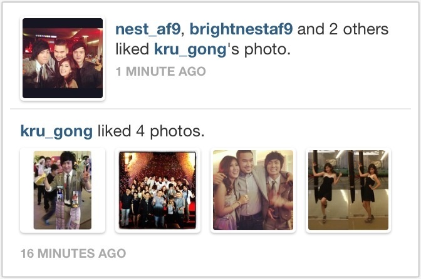View the group selfie thumbnail in top activity
This screenshot has height=279, width=421.
pos(63,58)
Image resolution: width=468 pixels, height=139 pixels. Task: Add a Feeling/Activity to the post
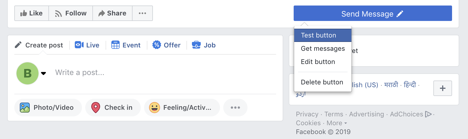point(182,108)
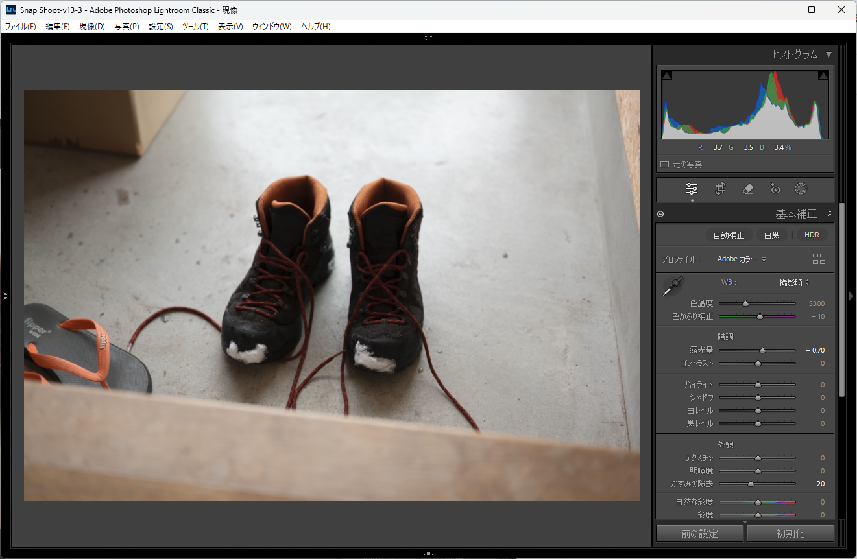Image resolution: width=857 pixels, height=559 pixels.
Task: Pick the white balance eyedropper tool
Action: coord(672,286)
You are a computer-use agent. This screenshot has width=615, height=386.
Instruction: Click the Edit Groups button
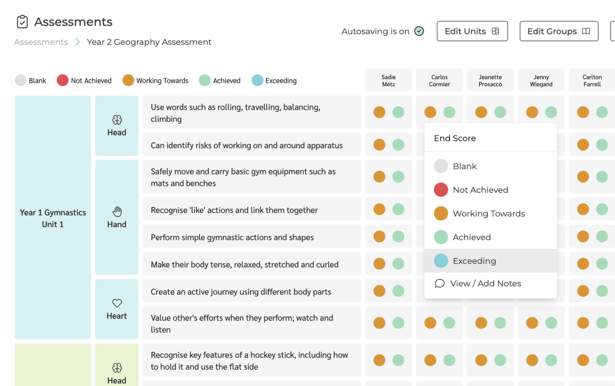coord(559,31)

------------

- [About this task] Each line from the one containing "Image resolution: width=468" to the final line of the data must be printed exactly, both included, with nothing else and no pictures.

- [Written response]
Image resolution: width=468 pixels, height=139 pixels. Task: Add a Feeling/Activity to the post
point(182,108)
Image resolution: width=857 pixels, height=559 pixels.
Task: Pick the white balance eyedropper tool
Action: coord(672,286)
You are a computer-use agent. This screenshot has width=615, height=386.
Instruction: Click the Edit Groups button
coord(559,31)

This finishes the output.